● **Selected excerpt**
--
Helixyte™ iFluor® 594 Nucleic Acid Labeling Dye Optimized for Labeling 2x100 ug DNA/RNA

Helixyte™ iFluor® 594 Nucleic Acid Labeling Dye is a key member of our enabling Helixyte™ nucleic acid labeling and conjugation technology. The labeling/conjugation of a tag/hapten to nucleic acids has been very challenging due to the lack of reactive moieties in nucleic acid molecules. Thymine and guanosine have been often explored for nucleic acid conjugations, e.g., photo-crosslink (to thymine by psoralens) or bromination/Ulysis labeling of guanosine. However, these existing conjugation techniques are either tedious, ineffective or require stringent conditions with low yields and are thus not suitable for routine lab use. Under the similar conditions, our Helixyte™ nucleic acid labeling and conjugation technology is much easier to use with significantly higher yield. Helixyte™ iFluor® 594 Nucleic Acid Labeling Dye provides a unique method to attach the iFluor® 594 fluorophore to nucleic acids via a simple mixing step. The labeling reagent readily reacts with the N7 of guanine to form a stable covalent bond. The labeling procedure is simple and fast with a high production yield. The separation of the labeled nucleic acids from the unreacted dye can be accomplished with a simple ethanol precipitation, a spin-column or dialysis. The resulting labeled DNA/RNA probes have bright red and stable fluorescence that can be easily detected with Texas Red filter set. They can be used for dot, Northern and Southern blots, RNA and DNA in situ hybridization, multicolor fluorescence in situ hybridization (mFISH), comparative genome hybridization (CGH) or microarray analysis etc.

Example protocol

AT A GLANCE

Protocol Summary

Combine DNA with the Helixyte™ iFluor® 594 Nucleic Acid Labeling Dye stock solution.
Incubate for 1 hour at 37°C.
--
● **Dataset records**
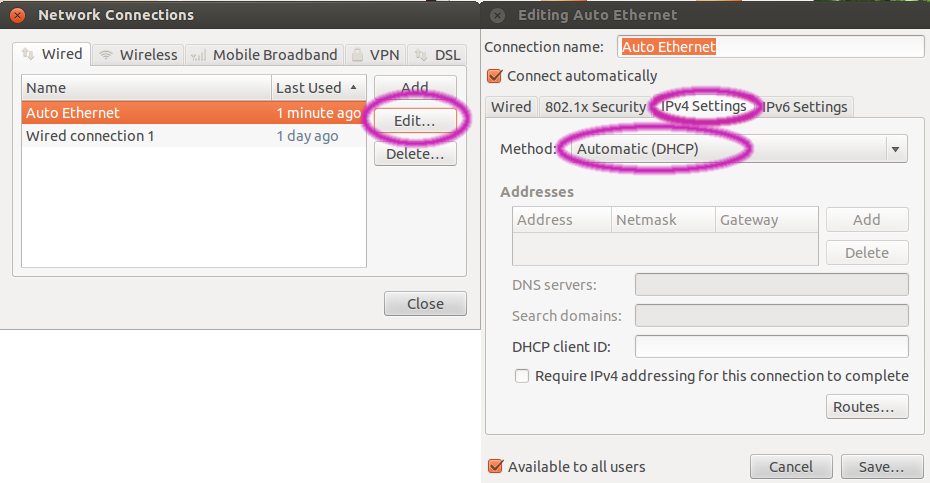The height and width of the screenshot is (483, 930).
Task: Open the Method dropdown showing Automatic (DHCP)
Action: click(x=740, y=149)
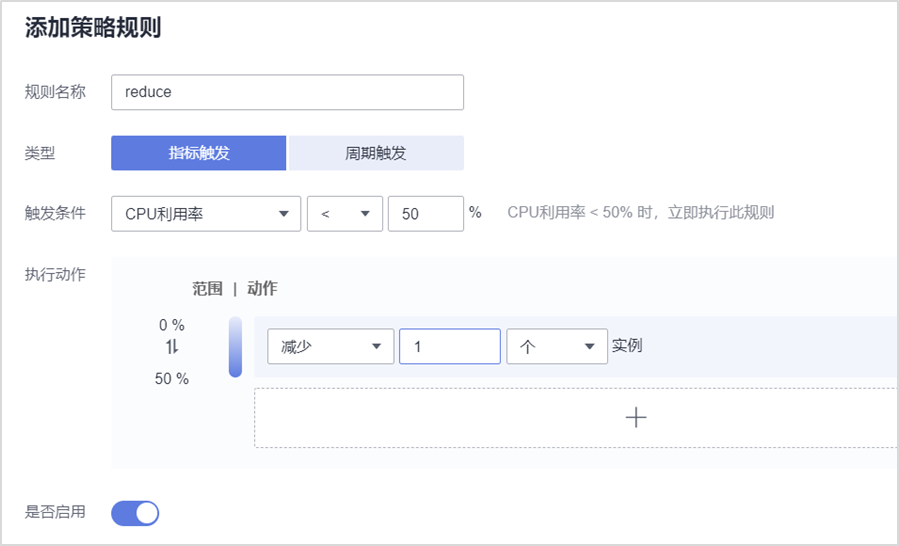Click the blue gradient range bar
Image resolution: width=899 pixels, height=546 pixels.
235,347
--
● **Activity**
Say whether each statement agrees with the labeling dye page: (a) the labeling reagent reacts with the N7 of guanine; (b) dialysis is the only way to separate labeled nucleic acids from unreacted dye; (c) the protocol summary calls for incubation at room temperature. Answer each with yes or no and quote the words of the page that decide it.

● **Exercise response**
(a) Yes: "The labeling reagent readily reacts with the N7 of guanine to form a stable covalent bond."
(b) No: "The separation of the labeled nucleic acids from the unreacted dye can be accomplished with a simple ethanol precipitation, a spin-column or dialysis."
(c) No: "Incubate for 1 hour at 37°C."